Cidadania se aprende desde pequeno e em casa, na Áustria.
Apesar de morar há uma década em Viena, na Áustria, existem detalhes no comportamento dos austríacos que ainda me impressionam. E acredito que não importa o tempo em que eu estiver por essas bandas, haverá sempre uma coisa aqui e outra acolá que irá me causar uma boa impressão.
Ainda me deslumbro com os monumentos e a forma como a cidade é organizada. Essa organização e limpeza se aprende desde pequeno, e bem pequeno, mesmo. É a chamada educação, ou seja, retransmissão dos hábitos e culturas aprendidas.
A seguir, vou relatar três situações que mostram como as pessoas por aqui retransmitem naturalmente certos valores e como não fazer as coisas certas pode nos causar constrangimento, mesmo que ninguém veja o que o que foi feito de errado.
No início do ano passado, já na primavera, marcamos um almoço no domingo com um casal de amigos e seus filhos adolescentes, porém eles pediram para colocar o horário um pouco mais tarde, já que as crianças teriam que trabalhar no domingo de manhã.
Leia também: Tudo que você precisa saber para morar na Áustria
A mãe me explicou que as crianças haviam separado as roupas e os brinquedos que não serviam mas e iriam vender num mercado das pulgas. O que sobrasse do evento seria doado para uma instituição de caridade que, por sua vez, venderia parte dos produtos a um valor simbólico e outra parte, doaria a pessoas carentes.

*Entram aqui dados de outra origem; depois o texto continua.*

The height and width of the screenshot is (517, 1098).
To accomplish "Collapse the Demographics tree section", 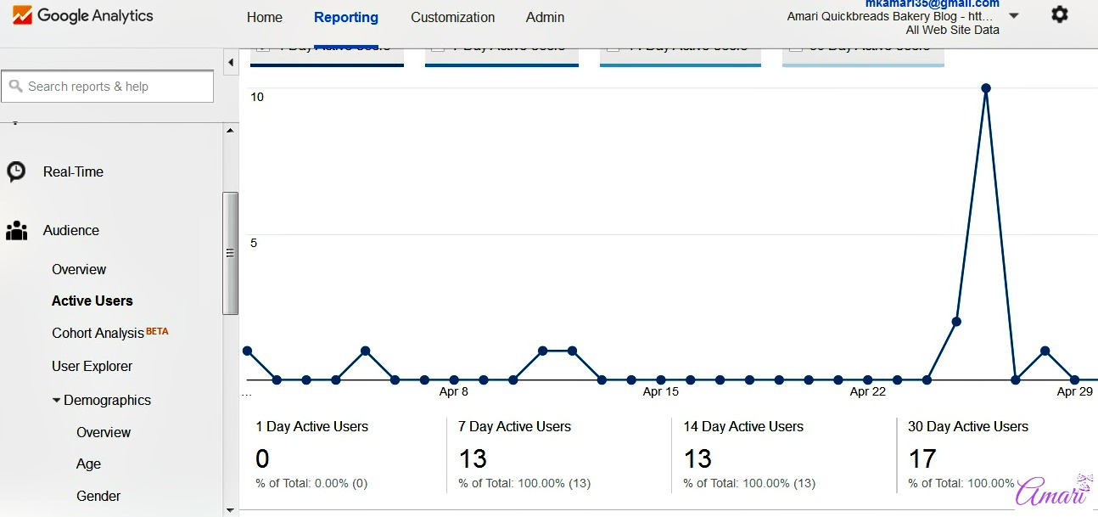I will [56, 400].
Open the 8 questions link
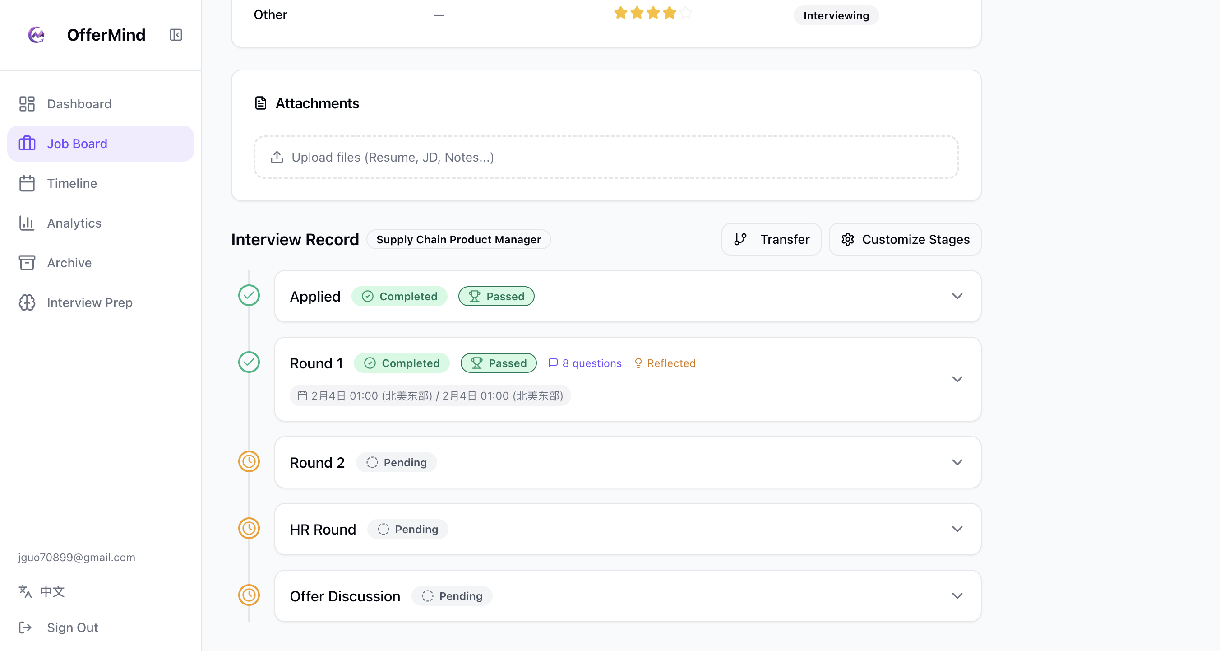The width and height of the screenshot is (1220, 651). point(585,363)
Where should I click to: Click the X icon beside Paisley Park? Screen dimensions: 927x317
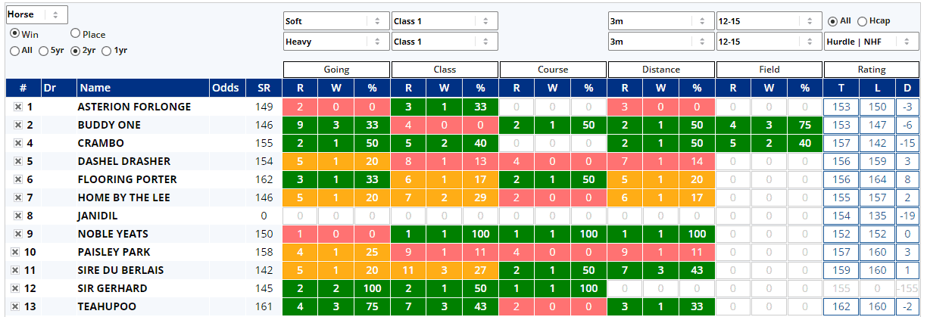click(15, 253)
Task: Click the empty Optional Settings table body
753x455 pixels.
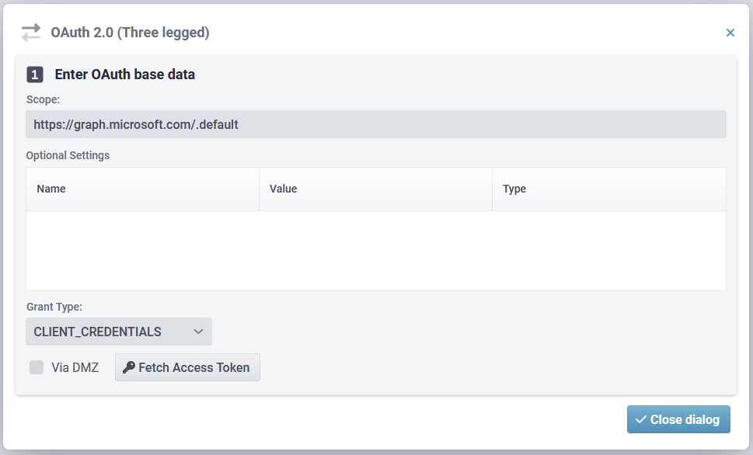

O exercício naquele dia não estava em apenas ganhar o dinheiro, mas em ensinar às crianças o valor do capital e do trabalho. O pai é alto executivo de uma empresa privada, por isso sabe da importância da educação financeira e que não existe nada melhor do que ensinar tudo isso na prática.
As crianças acordaram às 5 da matina porque às 6:30 deveriam estar no parque do mercado para montar o mini estande. E isso, gente, iria acontecer com chuva ou sol.
Eles deram sorte, pois fez um dia lindo e ensolarado, apesar de estar um pouco frio. Chegaram cedo e passaram a manhã vendendo. Depois do trabalho, fomos todos almoçar e brincar no parque de diversão. O assunto do dia foi sobre como as vendas foram e quanto valia cada hora trabalhada e etc.
Eu achei fenomenal a atitude, tanto dos pais quanto dos filhos, pois, além de aprender a lição sobre o valor das coisas a família passou um tempo desfrutando e rindo dos momentos vividos. Amei essa iniciativa!
Outro exemplo muito interessante: aqui a grande maioria das crianças são educadas pelos pais, pois pagar um serviço de babá em tempo integral cabe apenas no orçamento de pouquíssimas pessoas, logo quase não há “serviço terceirizado”. Se for para ser mãe ou pai por aqui, tem que ser por inteiro.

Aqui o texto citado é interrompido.